Data to examine below:

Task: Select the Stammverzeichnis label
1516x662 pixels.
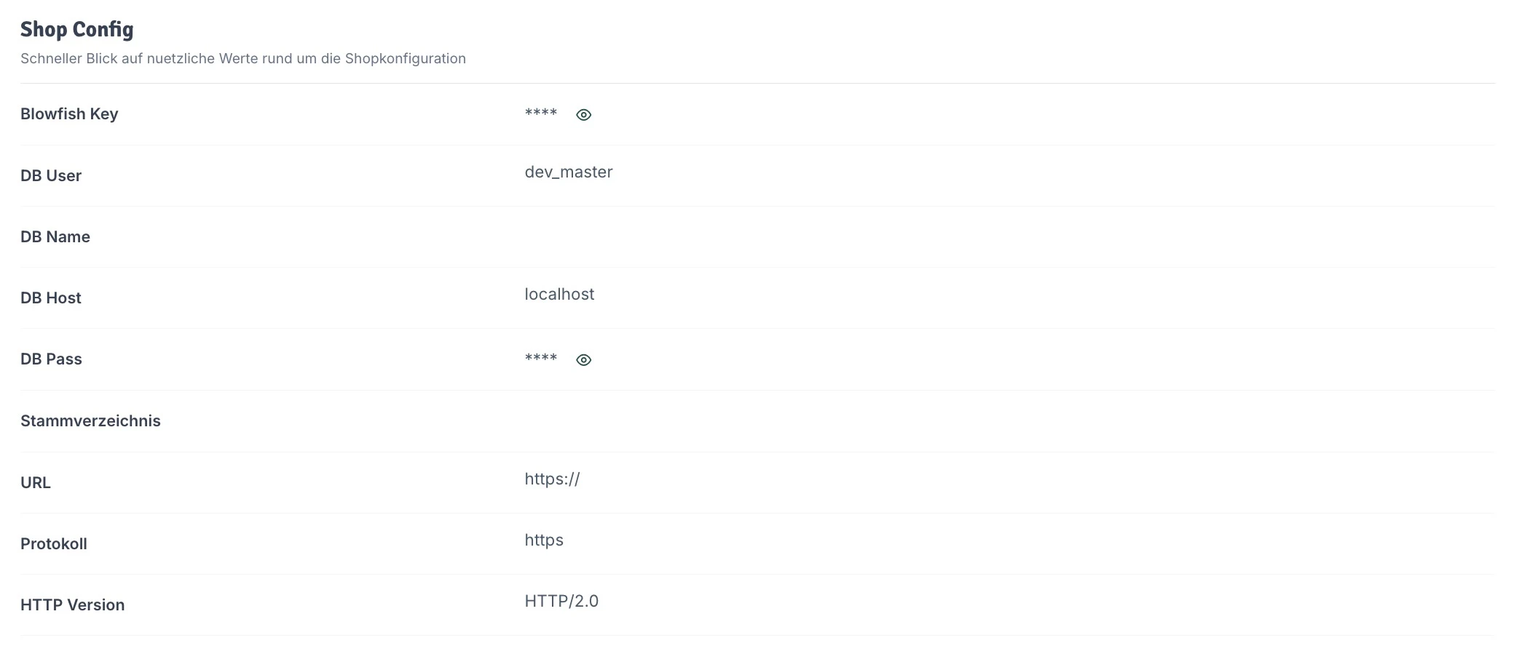Action: tap(90, 420)
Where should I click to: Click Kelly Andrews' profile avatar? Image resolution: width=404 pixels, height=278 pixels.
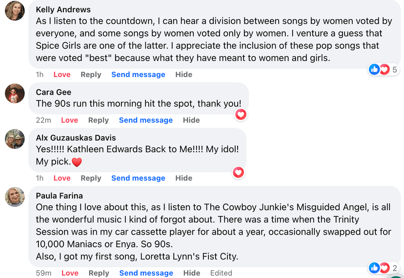[x=15, y=11]
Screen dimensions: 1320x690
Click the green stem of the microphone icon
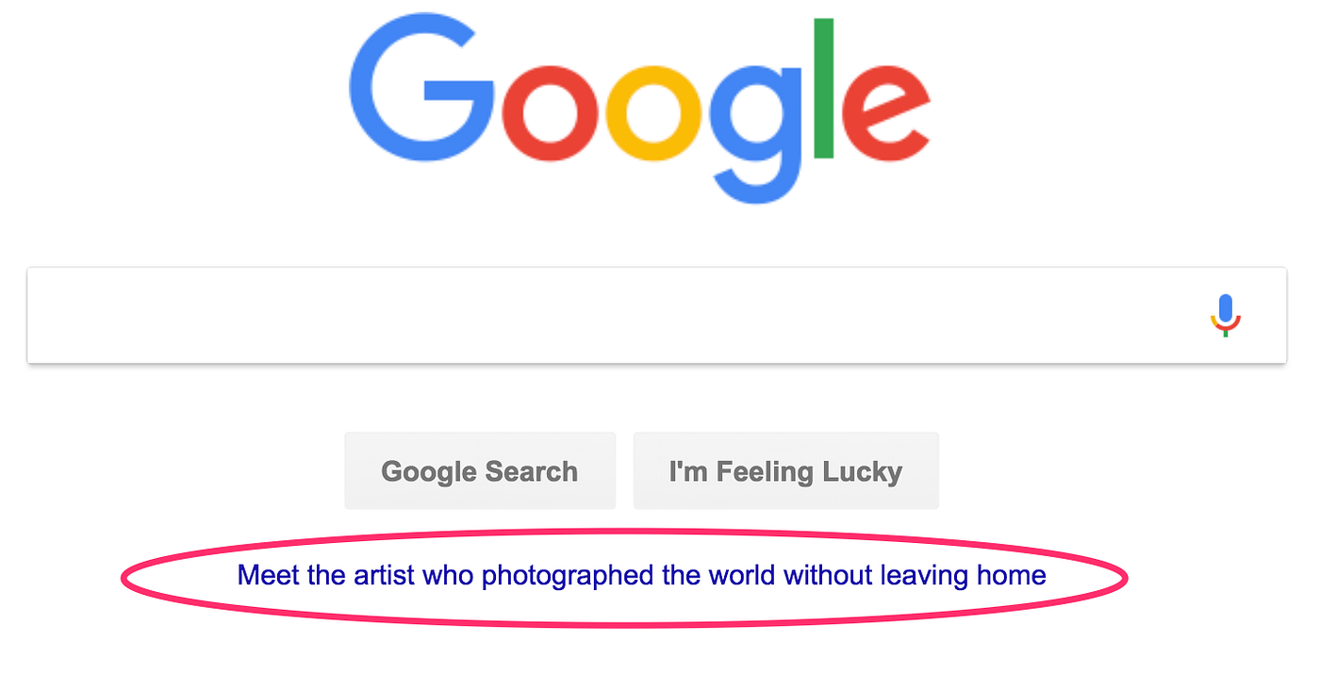click(1225, 332)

End of Data to examine.

Try it: Reproduce the lines from the line with "Screen dimensions: 1320x690" through the last line of the entries exactly, including both ends and excluding pictures.

Exercise result:
Screen dimensions: 1320x690
Click the green stem of the microphone icon
click(1225, 332)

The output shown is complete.